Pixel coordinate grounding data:
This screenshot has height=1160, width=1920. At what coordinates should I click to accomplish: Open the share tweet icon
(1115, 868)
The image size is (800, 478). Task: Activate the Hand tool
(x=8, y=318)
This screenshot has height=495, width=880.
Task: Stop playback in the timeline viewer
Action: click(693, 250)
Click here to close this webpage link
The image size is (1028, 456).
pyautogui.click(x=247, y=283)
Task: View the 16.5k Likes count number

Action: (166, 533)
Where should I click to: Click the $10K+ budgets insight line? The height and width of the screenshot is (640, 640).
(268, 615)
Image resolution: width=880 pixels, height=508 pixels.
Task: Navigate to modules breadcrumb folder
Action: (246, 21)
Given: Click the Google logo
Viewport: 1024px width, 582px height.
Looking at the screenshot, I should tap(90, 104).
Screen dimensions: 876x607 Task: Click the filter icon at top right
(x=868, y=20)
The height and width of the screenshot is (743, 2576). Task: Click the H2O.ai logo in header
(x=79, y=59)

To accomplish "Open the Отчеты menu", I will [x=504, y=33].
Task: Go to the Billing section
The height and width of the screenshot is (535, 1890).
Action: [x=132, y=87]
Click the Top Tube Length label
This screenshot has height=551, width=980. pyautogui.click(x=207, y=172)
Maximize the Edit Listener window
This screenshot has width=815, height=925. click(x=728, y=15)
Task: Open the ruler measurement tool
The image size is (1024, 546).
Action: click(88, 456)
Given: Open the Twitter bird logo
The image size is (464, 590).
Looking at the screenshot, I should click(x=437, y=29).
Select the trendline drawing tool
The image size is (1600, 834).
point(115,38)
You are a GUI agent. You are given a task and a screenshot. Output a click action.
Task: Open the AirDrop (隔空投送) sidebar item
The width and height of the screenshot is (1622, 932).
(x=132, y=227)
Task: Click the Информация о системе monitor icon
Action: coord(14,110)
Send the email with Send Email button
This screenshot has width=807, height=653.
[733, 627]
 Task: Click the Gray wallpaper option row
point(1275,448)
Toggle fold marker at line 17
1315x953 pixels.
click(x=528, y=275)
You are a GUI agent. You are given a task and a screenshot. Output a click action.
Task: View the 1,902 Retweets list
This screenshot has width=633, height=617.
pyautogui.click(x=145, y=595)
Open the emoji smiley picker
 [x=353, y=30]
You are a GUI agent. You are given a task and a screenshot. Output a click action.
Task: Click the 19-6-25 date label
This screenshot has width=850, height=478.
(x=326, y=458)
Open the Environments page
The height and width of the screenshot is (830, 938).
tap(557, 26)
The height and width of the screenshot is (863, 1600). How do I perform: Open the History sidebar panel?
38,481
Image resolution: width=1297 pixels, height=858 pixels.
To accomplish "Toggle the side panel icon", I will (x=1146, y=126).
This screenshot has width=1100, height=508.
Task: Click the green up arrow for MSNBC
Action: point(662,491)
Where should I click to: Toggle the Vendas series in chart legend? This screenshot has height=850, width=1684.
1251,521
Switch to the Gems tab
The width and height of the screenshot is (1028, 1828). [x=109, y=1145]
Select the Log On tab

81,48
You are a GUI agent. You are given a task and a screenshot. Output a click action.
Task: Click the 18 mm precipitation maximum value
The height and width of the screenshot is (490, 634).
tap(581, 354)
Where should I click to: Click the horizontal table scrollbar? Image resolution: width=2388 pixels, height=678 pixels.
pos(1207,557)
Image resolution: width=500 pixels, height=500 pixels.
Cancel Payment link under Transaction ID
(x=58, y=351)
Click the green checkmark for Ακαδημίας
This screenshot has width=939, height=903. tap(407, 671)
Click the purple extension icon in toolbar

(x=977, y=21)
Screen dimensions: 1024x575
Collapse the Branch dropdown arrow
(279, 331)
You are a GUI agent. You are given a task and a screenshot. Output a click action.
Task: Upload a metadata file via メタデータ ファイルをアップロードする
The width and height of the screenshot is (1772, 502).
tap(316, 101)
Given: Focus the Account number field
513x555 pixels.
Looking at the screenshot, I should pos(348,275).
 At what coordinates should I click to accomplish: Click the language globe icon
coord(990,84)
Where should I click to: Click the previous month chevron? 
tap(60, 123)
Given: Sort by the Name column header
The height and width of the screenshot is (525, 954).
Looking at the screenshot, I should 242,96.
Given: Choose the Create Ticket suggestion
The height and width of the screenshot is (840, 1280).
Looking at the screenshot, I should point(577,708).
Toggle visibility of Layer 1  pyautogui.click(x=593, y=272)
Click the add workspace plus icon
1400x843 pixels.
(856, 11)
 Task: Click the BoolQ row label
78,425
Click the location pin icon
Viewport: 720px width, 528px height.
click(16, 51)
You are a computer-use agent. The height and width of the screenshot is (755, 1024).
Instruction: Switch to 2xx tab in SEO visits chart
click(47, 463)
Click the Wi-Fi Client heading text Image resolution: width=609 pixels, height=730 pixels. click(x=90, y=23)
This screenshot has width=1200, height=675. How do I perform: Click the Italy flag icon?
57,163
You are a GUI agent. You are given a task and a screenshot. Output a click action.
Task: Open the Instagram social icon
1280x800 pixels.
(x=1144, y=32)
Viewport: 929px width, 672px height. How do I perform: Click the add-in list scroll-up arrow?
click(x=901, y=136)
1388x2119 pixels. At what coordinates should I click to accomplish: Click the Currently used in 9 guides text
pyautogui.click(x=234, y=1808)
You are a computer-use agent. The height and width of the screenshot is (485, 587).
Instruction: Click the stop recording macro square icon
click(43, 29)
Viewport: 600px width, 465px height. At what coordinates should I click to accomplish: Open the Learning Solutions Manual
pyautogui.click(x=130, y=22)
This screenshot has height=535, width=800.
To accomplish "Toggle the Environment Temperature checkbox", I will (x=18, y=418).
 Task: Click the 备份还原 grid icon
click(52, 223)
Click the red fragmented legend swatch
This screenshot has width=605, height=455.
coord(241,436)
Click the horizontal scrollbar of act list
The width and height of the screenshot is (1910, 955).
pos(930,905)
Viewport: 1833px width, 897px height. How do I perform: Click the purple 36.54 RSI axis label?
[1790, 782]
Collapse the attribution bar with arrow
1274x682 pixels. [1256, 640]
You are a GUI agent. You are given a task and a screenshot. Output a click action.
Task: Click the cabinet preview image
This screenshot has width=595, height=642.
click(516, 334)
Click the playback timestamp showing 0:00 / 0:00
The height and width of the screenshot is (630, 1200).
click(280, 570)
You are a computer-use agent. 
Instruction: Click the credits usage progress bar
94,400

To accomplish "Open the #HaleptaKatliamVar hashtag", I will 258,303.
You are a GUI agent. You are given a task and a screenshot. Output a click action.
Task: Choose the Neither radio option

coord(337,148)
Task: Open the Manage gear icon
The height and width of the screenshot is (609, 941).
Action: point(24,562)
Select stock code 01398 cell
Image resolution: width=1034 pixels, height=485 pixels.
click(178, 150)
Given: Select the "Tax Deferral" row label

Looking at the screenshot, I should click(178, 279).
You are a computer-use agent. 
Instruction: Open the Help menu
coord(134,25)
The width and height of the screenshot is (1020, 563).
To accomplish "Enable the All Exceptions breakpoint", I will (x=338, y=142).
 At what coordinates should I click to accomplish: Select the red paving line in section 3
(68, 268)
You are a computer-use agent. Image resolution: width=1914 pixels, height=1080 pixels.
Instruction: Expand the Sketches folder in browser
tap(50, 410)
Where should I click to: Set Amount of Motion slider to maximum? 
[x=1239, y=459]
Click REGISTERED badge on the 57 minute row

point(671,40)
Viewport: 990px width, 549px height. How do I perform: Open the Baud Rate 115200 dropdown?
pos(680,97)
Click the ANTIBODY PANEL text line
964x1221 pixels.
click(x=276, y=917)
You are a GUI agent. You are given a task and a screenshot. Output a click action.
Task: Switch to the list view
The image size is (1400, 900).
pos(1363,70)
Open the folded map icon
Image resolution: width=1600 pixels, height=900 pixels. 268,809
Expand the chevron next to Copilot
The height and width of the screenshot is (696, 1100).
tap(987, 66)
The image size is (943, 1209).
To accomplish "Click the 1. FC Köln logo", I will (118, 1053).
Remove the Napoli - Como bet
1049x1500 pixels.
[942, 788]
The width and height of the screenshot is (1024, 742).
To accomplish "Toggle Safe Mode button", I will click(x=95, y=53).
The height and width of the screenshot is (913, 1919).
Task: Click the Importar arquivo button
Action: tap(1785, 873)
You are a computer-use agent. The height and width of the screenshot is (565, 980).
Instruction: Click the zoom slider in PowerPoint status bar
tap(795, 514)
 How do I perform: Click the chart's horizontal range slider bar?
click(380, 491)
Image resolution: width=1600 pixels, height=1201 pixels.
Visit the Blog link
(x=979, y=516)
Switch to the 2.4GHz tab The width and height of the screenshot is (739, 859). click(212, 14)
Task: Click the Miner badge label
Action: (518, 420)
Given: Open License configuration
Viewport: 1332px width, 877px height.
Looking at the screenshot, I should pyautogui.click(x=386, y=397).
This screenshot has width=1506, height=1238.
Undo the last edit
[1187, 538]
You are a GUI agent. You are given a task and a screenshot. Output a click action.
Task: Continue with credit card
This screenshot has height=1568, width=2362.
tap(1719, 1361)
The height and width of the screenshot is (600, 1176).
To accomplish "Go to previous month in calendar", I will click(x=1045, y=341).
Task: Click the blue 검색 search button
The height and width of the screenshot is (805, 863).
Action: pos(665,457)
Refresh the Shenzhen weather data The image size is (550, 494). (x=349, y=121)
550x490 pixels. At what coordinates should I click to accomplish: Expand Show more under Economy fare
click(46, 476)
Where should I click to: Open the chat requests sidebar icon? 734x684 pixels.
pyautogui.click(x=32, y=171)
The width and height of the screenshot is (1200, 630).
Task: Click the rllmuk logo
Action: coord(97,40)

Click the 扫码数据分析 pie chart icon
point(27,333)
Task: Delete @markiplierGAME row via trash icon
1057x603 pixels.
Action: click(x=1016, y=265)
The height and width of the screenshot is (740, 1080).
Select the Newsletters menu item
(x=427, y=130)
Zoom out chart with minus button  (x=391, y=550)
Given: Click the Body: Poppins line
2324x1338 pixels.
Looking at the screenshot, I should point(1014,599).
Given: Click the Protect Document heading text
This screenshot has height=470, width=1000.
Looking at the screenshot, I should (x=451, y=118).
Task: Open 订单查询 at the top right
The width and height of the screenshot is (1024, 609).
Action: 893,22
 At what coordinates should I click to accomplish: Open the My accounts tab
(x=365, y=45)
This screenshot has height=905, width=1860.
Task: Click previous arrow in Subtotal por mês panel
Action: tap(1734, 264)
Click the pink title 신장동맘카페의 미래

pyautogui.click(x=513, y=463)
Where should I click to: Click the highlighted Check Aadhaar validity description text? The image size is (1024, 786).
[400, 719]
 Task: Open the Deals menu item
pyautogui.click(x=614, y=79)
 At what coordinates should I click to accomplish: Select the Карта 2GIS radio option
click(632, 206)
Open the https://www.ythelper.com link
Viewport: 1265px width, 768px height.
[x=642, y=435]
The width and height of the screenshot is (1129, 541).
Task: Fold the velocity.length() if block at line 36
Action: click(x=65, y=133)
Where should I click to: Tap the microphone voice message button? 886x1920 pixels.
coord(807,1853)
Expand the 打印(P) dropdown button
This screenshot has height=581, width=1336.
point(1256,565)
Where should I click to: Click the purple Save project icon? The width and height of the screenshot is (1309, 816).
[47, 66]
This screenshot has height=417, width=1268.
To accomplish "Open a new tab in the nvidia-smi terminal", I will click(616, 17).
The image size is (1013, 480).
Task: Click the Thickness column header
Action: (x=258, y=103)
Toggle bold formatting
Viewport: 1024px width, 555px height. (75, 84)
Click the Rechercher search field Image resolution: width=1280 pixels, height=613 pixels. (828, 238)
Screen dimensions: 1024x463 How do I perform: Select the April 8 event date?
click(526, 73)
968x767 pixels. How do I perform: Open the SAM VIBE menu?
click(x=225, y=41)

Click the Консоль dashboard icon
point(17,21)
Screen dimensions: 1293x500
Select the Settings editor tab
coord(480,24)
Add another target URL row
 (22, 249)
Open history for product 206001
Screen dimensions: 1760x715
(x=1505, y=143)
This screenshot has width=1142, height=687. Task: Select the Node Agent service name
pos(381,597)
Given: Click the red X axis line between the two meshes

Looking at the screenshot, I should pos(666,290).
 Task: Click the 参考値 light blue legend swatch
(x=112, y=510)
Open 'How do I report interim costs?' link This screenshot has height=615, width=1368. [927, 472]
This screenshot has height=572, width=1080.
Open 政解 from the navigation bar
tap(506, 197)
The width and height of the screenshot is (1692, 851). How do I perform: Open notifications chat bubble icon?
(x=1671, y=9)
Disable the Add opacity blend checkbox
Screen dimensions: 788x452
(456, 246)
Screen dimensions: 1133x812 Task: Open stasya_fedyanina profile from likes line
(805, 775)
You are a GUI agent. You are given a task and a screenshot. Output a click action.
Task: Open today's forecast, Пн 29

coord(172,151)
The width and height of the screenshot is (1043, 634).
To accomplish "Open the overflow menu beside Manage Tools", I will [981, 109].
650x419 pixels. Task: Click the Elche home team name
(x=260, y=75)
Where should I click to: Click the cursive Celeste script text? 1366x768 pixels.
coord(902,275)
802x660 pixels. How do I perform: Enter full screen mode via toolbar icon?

- _Exercise aim_: Repeat each line of the data above, exactly as it appears, from the first through the line that contains "Given: Open the Twitter bird logo".

- _Finished exercise_:
This screenshot has height=1160, width=1920. At what coordinates should I click to accomplish: Open the share tweet icon
(1115, 868)
The image size is (800, 478). Task: Activate the Hand tool
(x=8, y=318)
This screenshot has height=495, width=880.
Task: Stop playback in the timeline viewer
Action: click(693, 250)
Click here to close this webpage link
The image size is (1028, 456).
pyautogui.click(x=247, y=283)
Task: View the 16.5k Likes count number

Action: (166, 533)
Where should I click to: Click the $10K+ budgets insight line? The height and width of the screenshot is (640, 640).
(268, 615)
Image resolution: width=880 pixels, height=508 pixels.
Task: Navigate to modules breadcrumb folder
Action: (246, 21)
Given: Click the Google logo
Viewport: 1024px width, 582px height.
Looking at the screenshot, I should tap(90, 104).
Screen dimensions: 876x607 Task: Click the filter icon at top right
(x=868, y=20)
The height and width of the screenshot is (743, 2576). Task: Click the H2O.ai logo in header
(x=79, y=59)

To accomplish "Open the Отчеты menu", I will [x=504, y=33].
Task: Go to the Billing section
The height and width of the screenshot is (535, 1890).
Action: [x=132, y=87]
Click the Top Tube Length label
This screenshot has height=551, width=980. pyautogui.click(x=207, y=172)
Maximize the Edit Listener window
This screenshot has width=815, height=925. click(x=728, y=15)
Task: Open the ruler measurement tool
The image size is (1024, 546).
Action: click(88, 456)
Given: Open the Twitter bird logo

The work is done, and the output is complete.